• [Given text]
At the last Board of Education meeting, the Board approved a start date for students of Monday, August 21, 2017. We are currently in negotiations with our teachers and support staff as to the rest of the calendar, but I wanted you to have this date to be able to make plans for August. I can also tell you that school will end earlier in June than it has the past several years. I will get the full calendar out to you as soon as the new calendar is ready for Board ratification. I’m hoping that is as early as next week.

State law also requires the county to be on a consistent calendar for Thanksgiving, Winter and Spring breaks. Therefore, I can provide the following to you for any planning you might be doing over those holiday/vacation periods:

Thanksgiving Break:  Wednesday, Thursday, Friday, November 22 – 24, 2017

Christmas/New Year Break (Winter): Begins after school on Friday, December 22, 2017 and school resumes on Monday, January 8, 2018

Spring Break: Begins after school on Thursday, March 29, 2018 and school resumes on Monday, April 9, 2018

You may read or hear that other districts are starting later than us. That’s probably true as each district had different circumstances to consider for this coming year. Several already had contracts with their unions that included a calendar with a post-Labor Day start. Others have major construction issues going on in their districts that need more time this summer to be sure their schools are ready for students. The waiver from the state is good for three (3) years and it’s the intent of all districts to be on a similar county-wide calendar at some point during that period. Kent ISD KCTC, KTC, KIH and regional programs will begin the week of August 21.

• [What you will do]
a) Name every school break period that the school calendar notice gives dates for, with its dates.
b) Write out word for word the passage of the school calendar notice that opens with the words containing "Christmas/New Year Break" and closes with "of August 21.".
c) According to the school calendar notice, why can the Thanksgiving, Winter and Spring break dates be shared before the rest of the calendar is settled? Answer in one to three sentences.

• [Extracted material]
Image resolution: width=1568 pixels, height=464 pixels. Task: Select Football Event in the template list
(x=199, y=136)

==

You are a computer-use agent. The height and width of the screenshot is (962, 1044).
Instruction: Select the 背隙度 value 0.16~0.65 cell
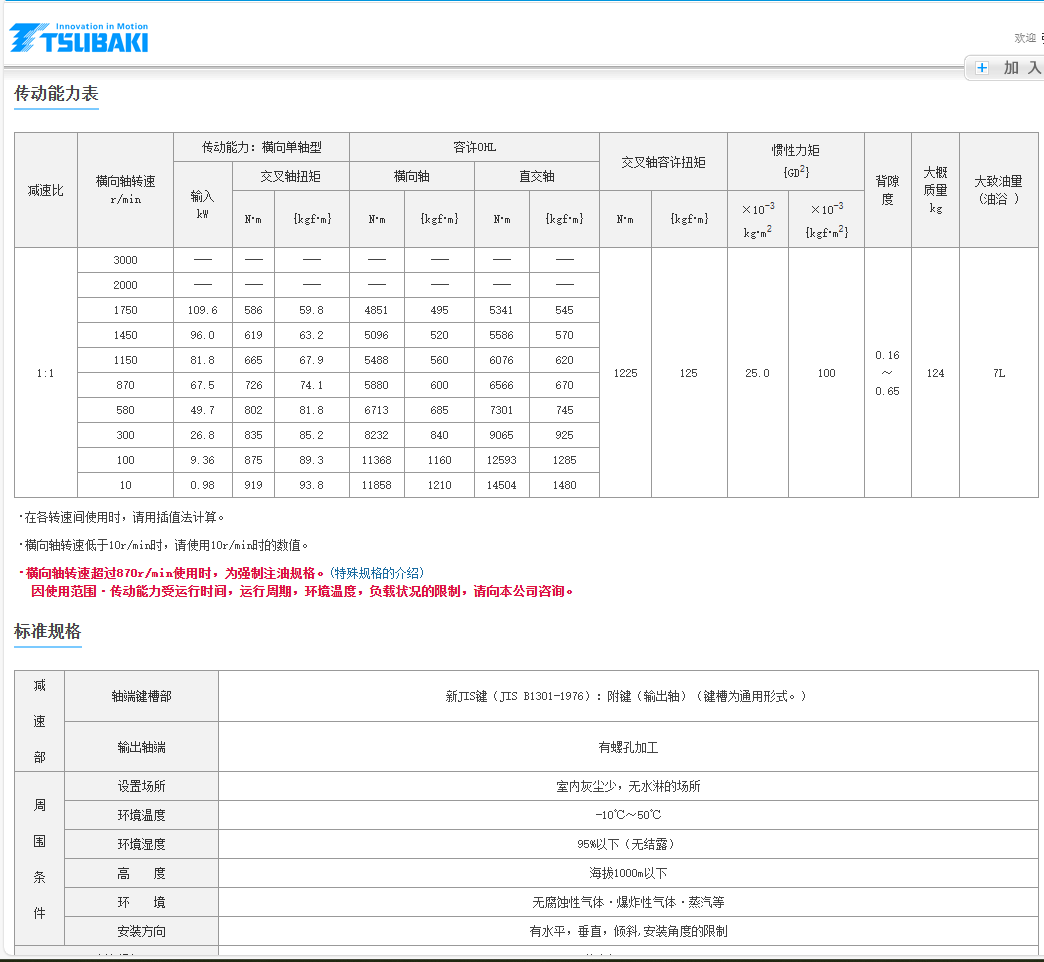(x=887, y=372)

...

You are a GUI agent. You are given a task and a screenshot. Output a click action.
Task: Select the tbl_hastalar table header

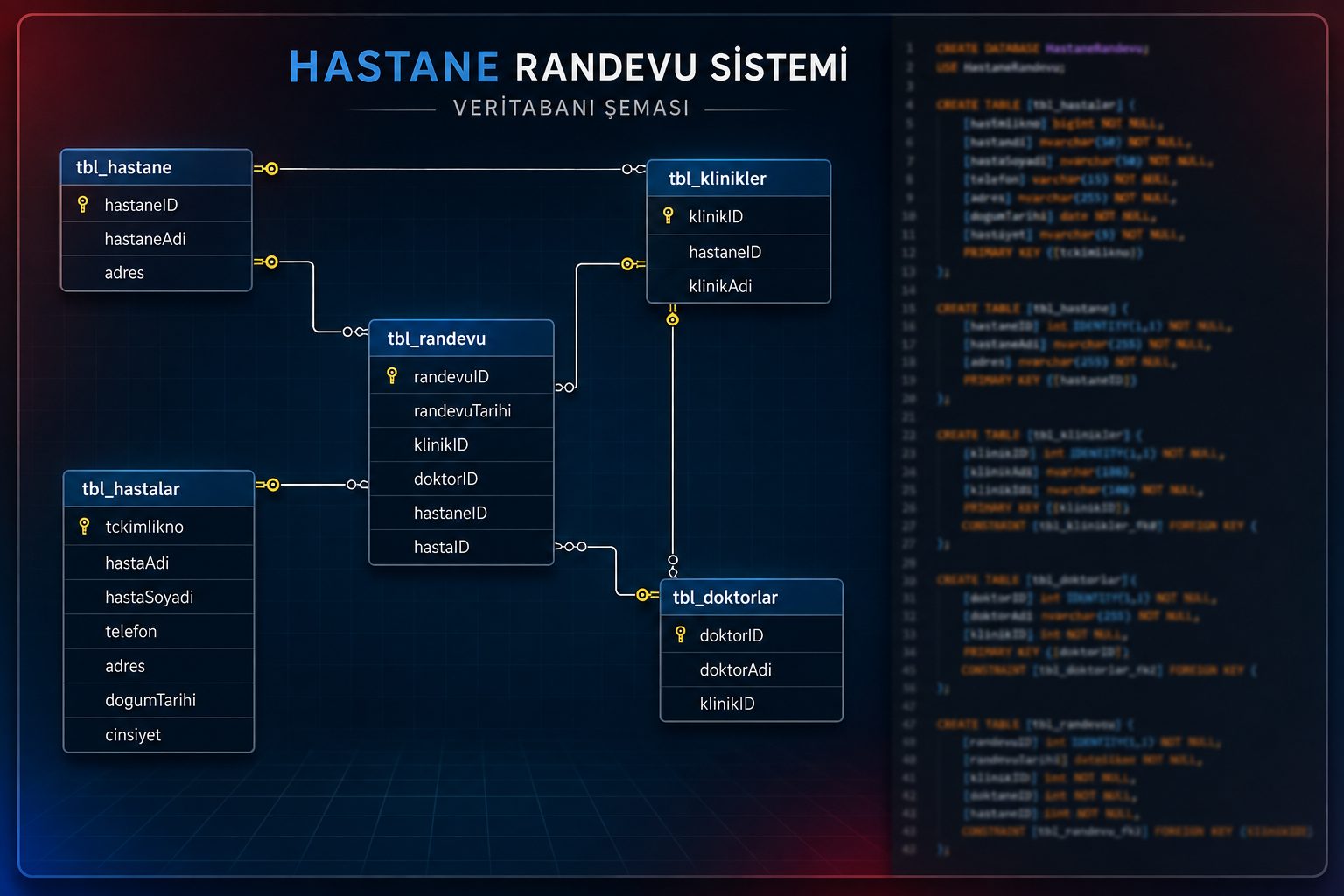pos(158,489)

• [Written responses]
a)
Thanksgiving Break: Wednesday, Thursday, Friday, November 22 – 24, 2017
Christmas/New Year Break (Winter): begins after school on Friday, December 22, 2017; school resumes on Monday, January 8, 2018
Spring Break: begins after school on Thursday, March 29, 2018; school resumes on Monday, April 9, 2018

b)
Christmas/New Year Break (Winter): Begins after school on Friday, December 22, 2017 and school resumes on Monday, January 8, 2018

Spring Break: Begins after school on Thursday, March 29, 2018 and school resumes on Monday, April 9, 2018

You may read or hear that other districts are starting later than us. That’s probably true as each district had different circumstances to consider for this coming year. Several already had contracts with their unions that included a calendar with a post-Labor Day start. Others have major construction issues going on in their districts that need more time this summer to be sure their schools are ready for students. The waiver from the state is good for three (3) years and it’s the intent of all districts to be on a similar county-wide calendar at some point during that period. Kent ISD KCTC, KTC, KIH and regional programs will begin the week of August 21.

c) State law requires the county to be on a consistent calendar for Thanksgiving, Winter and Spring breaks. These dates are therefore fixed, even though the rest of the calendar is still being negotiated with teachers and support staff.